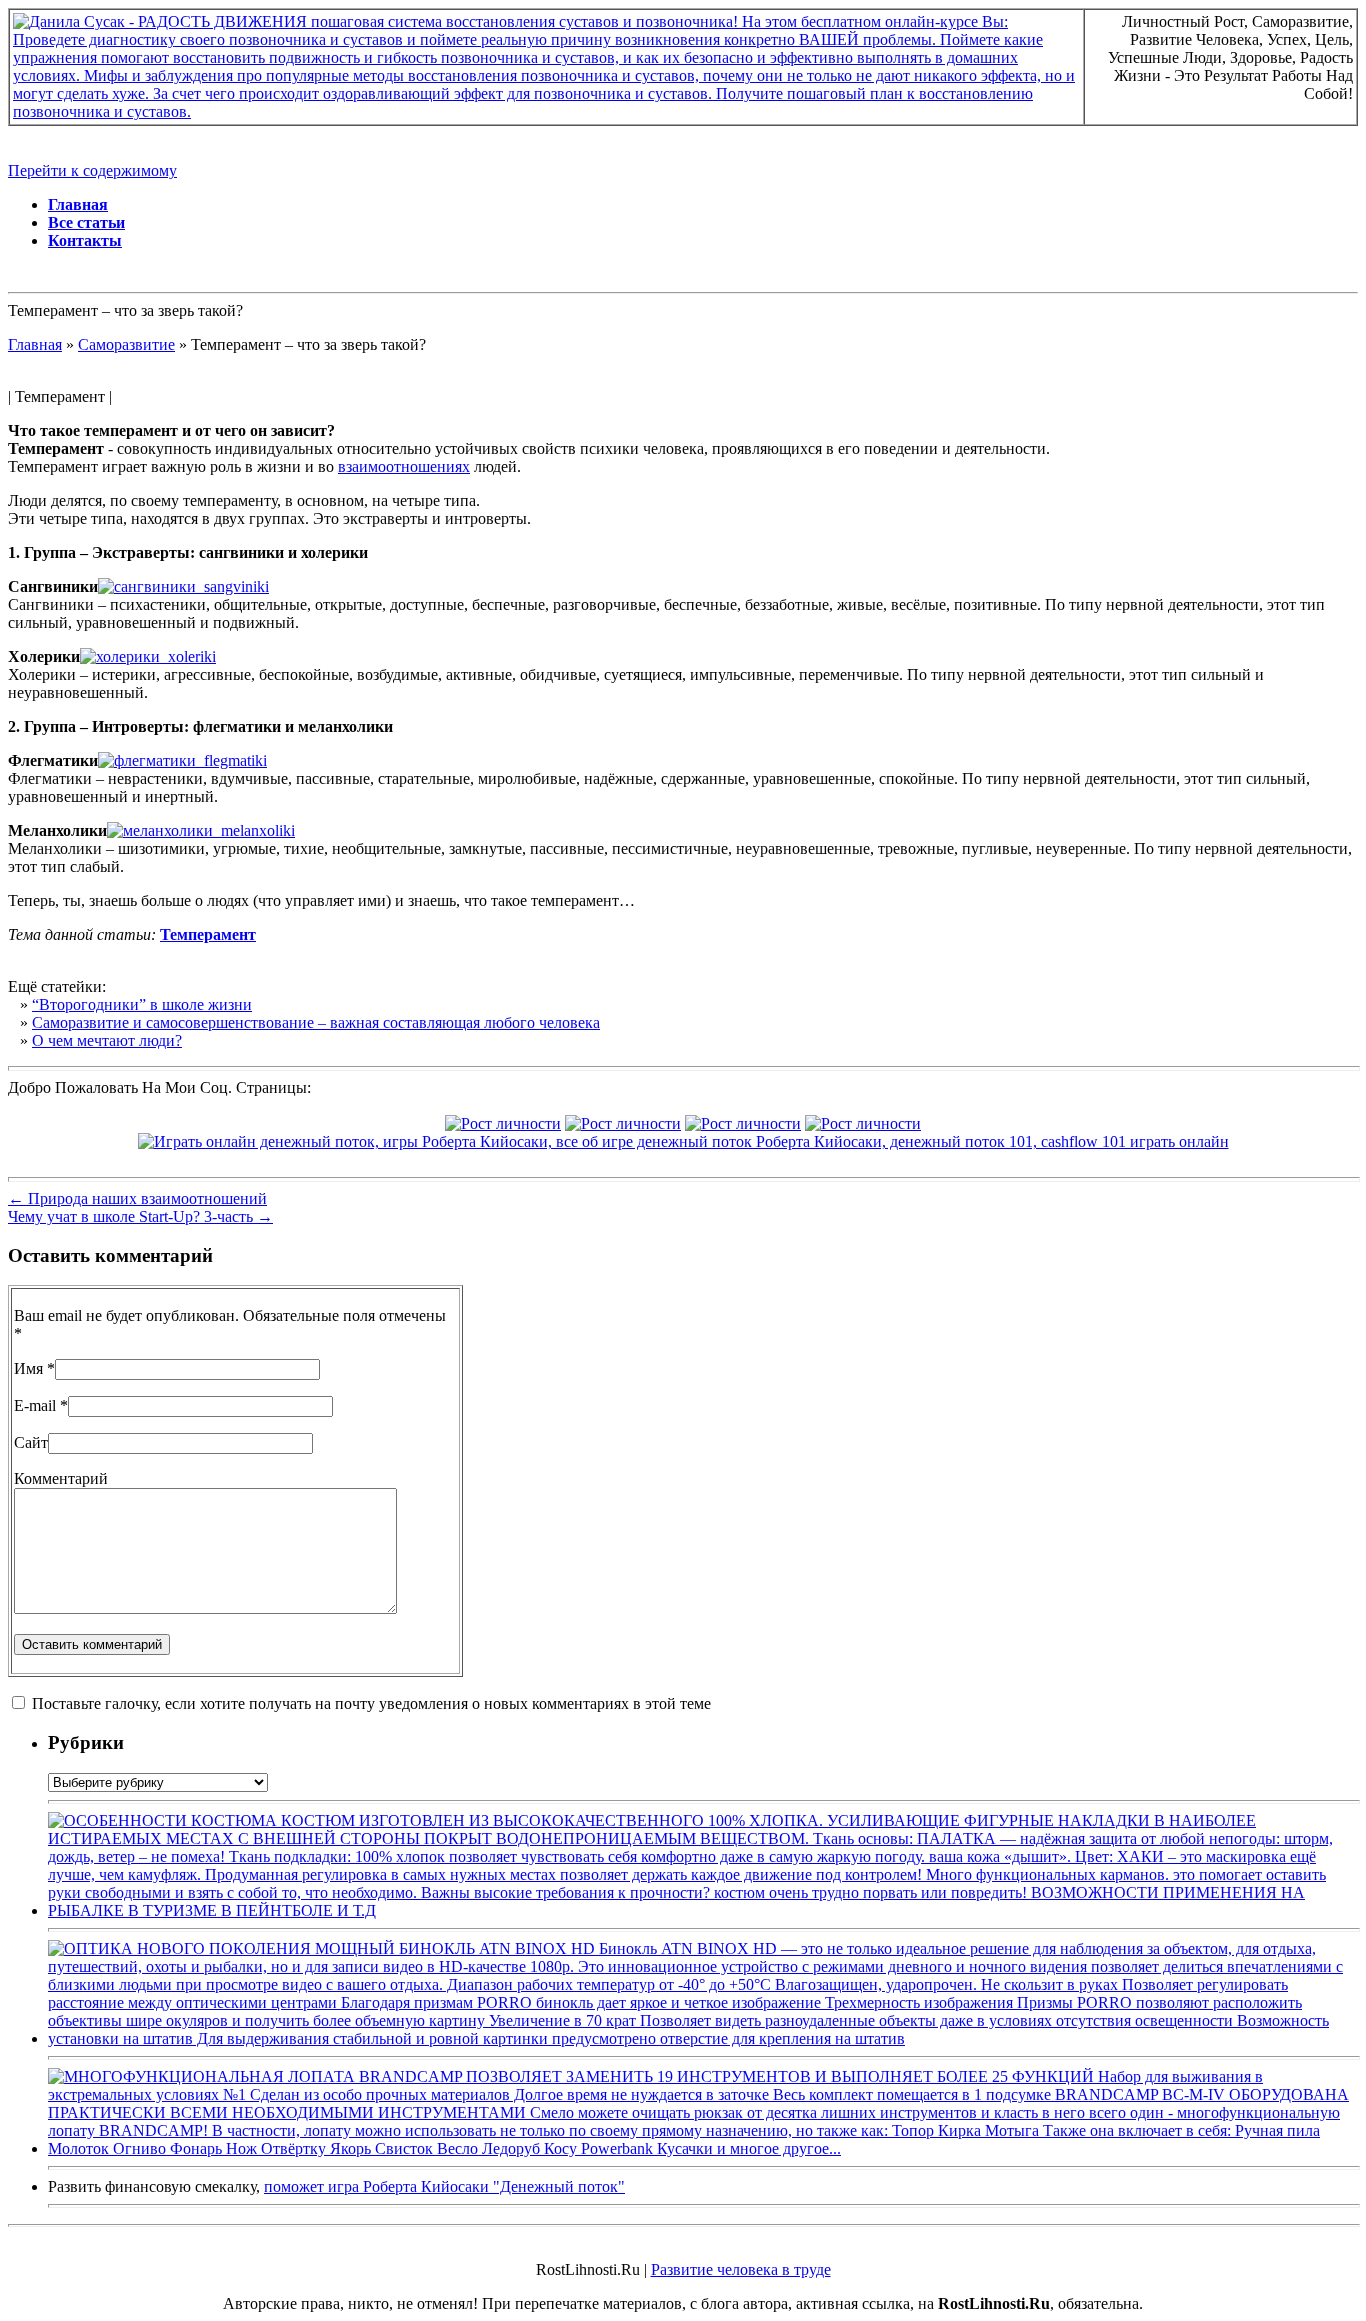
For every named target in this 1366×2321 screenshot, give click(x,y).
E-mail (35, 1405)
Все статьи (86, 222)
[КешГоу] (683, 1141)
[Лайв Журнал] (743, 1123)
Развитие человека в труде (741, 2269)
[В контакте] (503, 1123)
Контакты (85, 240)
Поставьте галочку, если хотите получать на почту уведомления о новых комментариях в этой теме (371, 1703)
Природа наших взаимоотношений (137, 1198)
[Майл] (623, 1123)
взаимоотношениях (404, 466)
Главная (78, 204)
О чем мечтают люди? (107, 1040)
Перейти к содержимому (92, 170)
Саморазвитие (126, 344)
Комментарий (61, 1478)
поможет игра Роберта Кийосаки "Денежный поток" (444, 2186)
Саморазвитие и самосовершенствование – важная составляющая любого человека (316, 1022)
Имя (28, 1368)
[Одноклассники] (863, 1123)
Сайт (31, 1442)
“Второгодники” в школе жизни (142, 1004)
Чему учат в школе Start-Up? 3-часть (140, 1216)
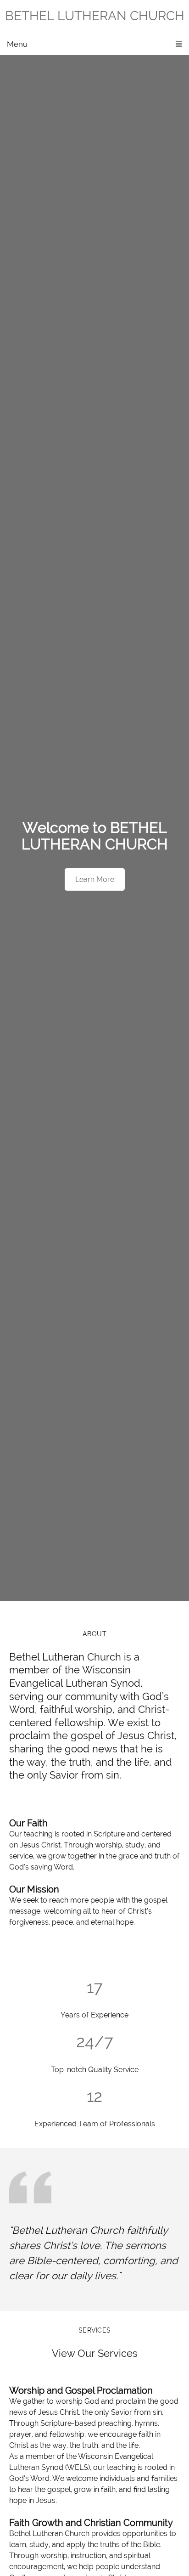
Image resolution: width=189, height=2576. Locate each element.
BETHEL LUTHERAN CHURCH (94, 15)
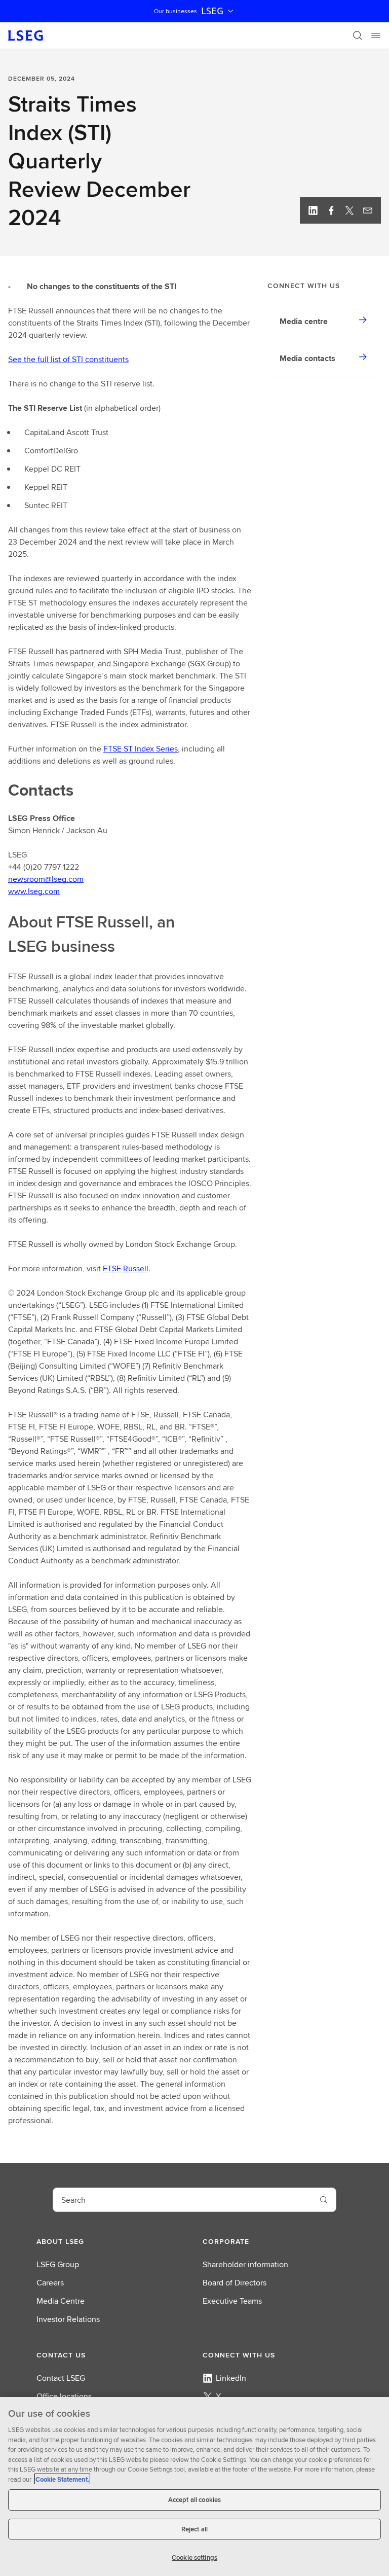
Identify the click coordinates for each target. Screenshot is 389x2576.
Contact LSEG (60, 2378)
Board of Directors (234, 2282)
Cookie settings (194, 2557)
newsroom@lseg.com (46, 879)
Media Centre (60, 2301)
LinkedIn (231, 2378)
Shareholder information (245, 2264)
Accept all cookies (194, 2500)
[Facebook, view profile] (331, 210)
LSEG (212, 11)
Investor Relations (68, 2319)
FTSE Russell (125, 1268)
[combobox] (182, 2200)
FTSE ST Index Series (140, 749)
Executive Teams (232, 2301)
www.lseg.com (34, 891)
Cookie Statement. (62, 2479)
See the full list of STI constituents (68, 359)
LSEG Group (57, 2264)
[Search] (357, 35)
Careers (50, 2282)
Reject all (194, 2529)
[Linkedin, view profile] (313, 210)
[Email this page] (368, 210)
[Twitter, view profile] (349, 210)
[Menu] (376, 35)
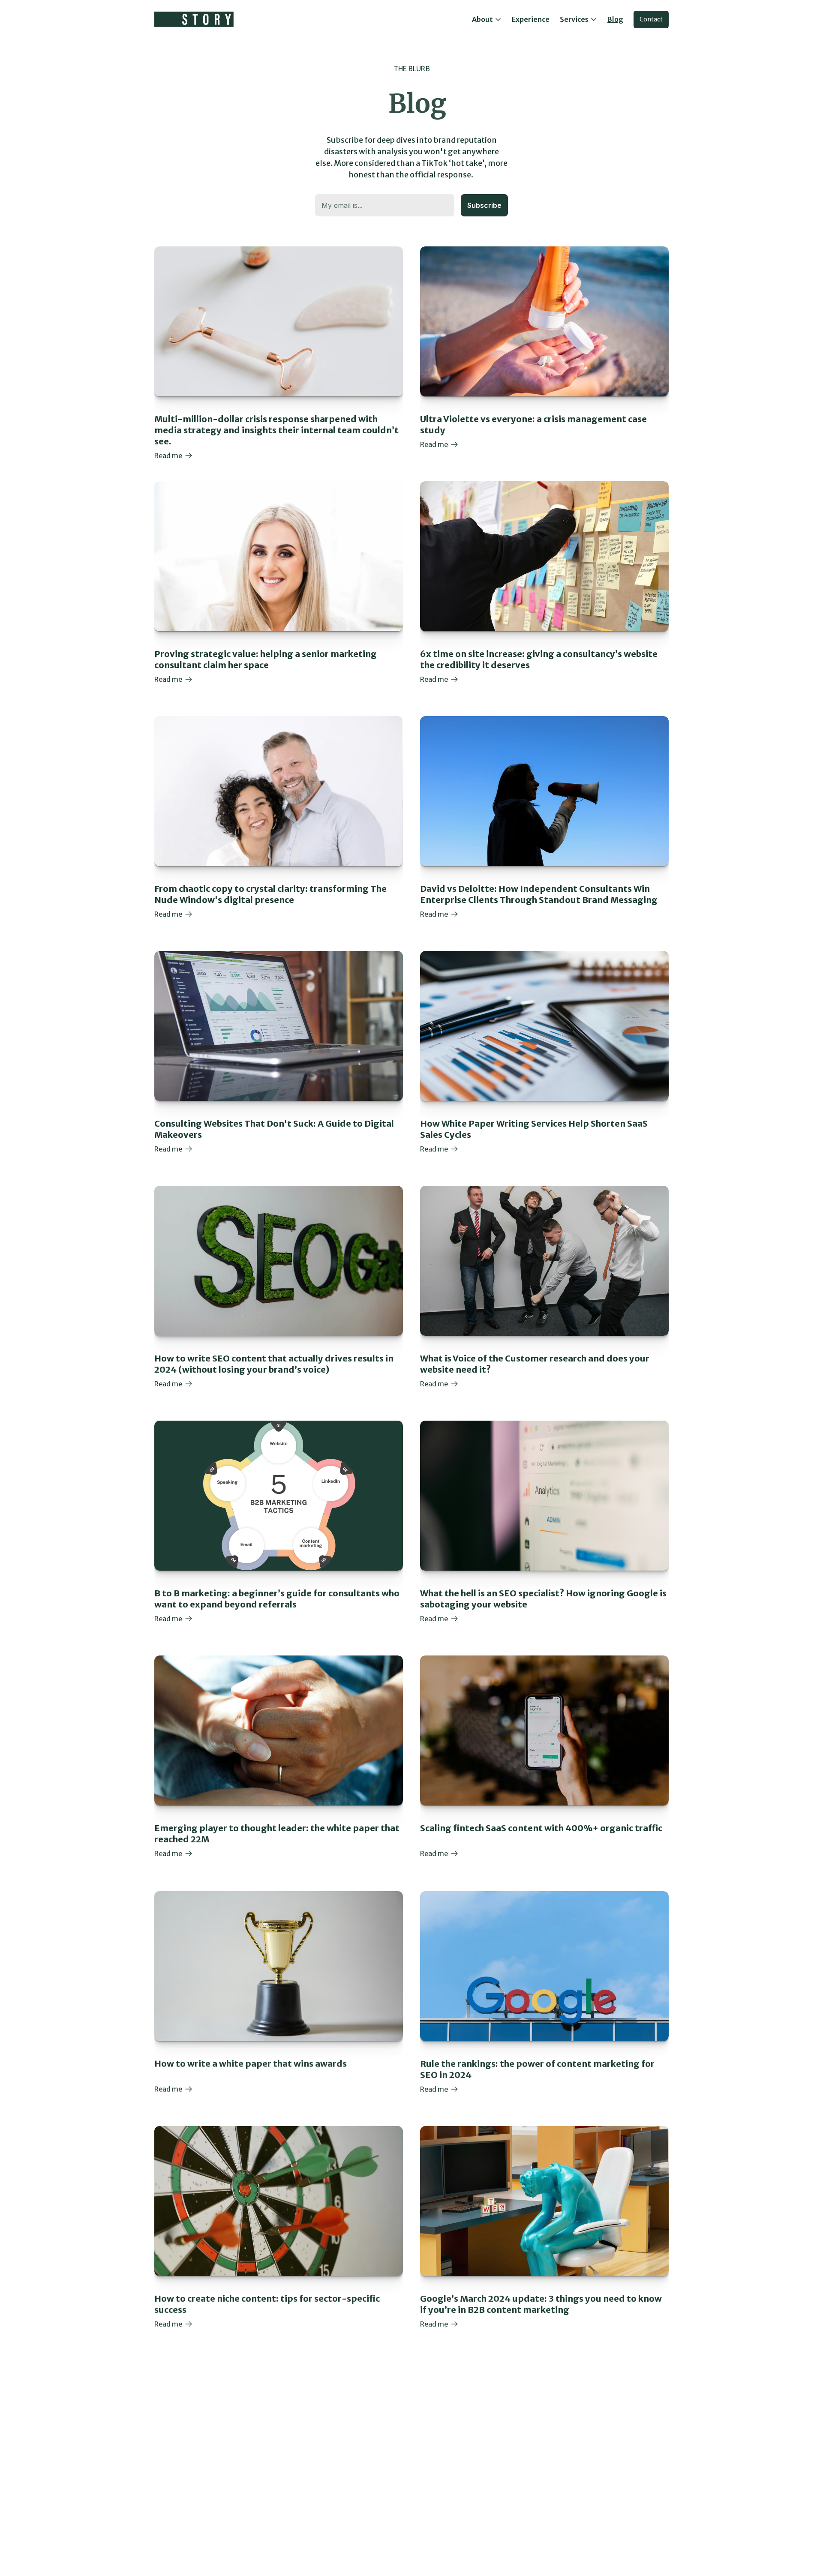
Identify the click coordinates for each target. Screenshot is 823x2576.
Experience (531, 19)
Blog (615, 19)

◆ **Brief**: With the pictures left out, output exactly the lines from the one with "LinkedIn (231, 2378)" through the end of the listing above, both ends included.

◆ **Your solution**:
LinkedIn (231, 2378)
Shareholder information (245, 2264)
Accept all cookies (194, 2500)
[Facebook, view profile] (331, 210)
LSEG (212, 11)
Investor Relations (68, 2319)
FTSE Russell (125, 1268)
[combobox] (182, 2200)
FTSE ST Index Series (140, 749)
Executive Teams (232, 2301)
www.lseg.com (34, 891)
Cookie Statement. (62, 2479)
See the full list of STI constituents (68, 359)
LSEG Group (57, 2264)
[Search] (357, 35)
Careers (50, 2282)
Reject all (194, 2529)
[Linkedin, view profile] (313, 210)
[Email this page] (368, 210)
[Twitter, view profile] (349, 210)
[Menu] (376, 35)
Identify the click coordinates for each target. Screenshot is 823x2576.
Experience (531, 19)
Blog (615, 19)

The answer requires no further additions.